### Task directions
Only the line containing "Screen dimensions: 800x450" and those after it, up to the end of the records below, are to be set down, exactly as written.

Stored items
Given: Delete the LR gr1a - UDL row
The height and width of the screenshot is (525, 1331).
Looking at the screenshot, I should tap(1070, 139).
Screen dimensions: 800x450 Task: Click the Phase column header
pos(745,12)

### Result for this exercise
Screen dimensions: 800x450 Task: Click the Phase column header
pos(745,12)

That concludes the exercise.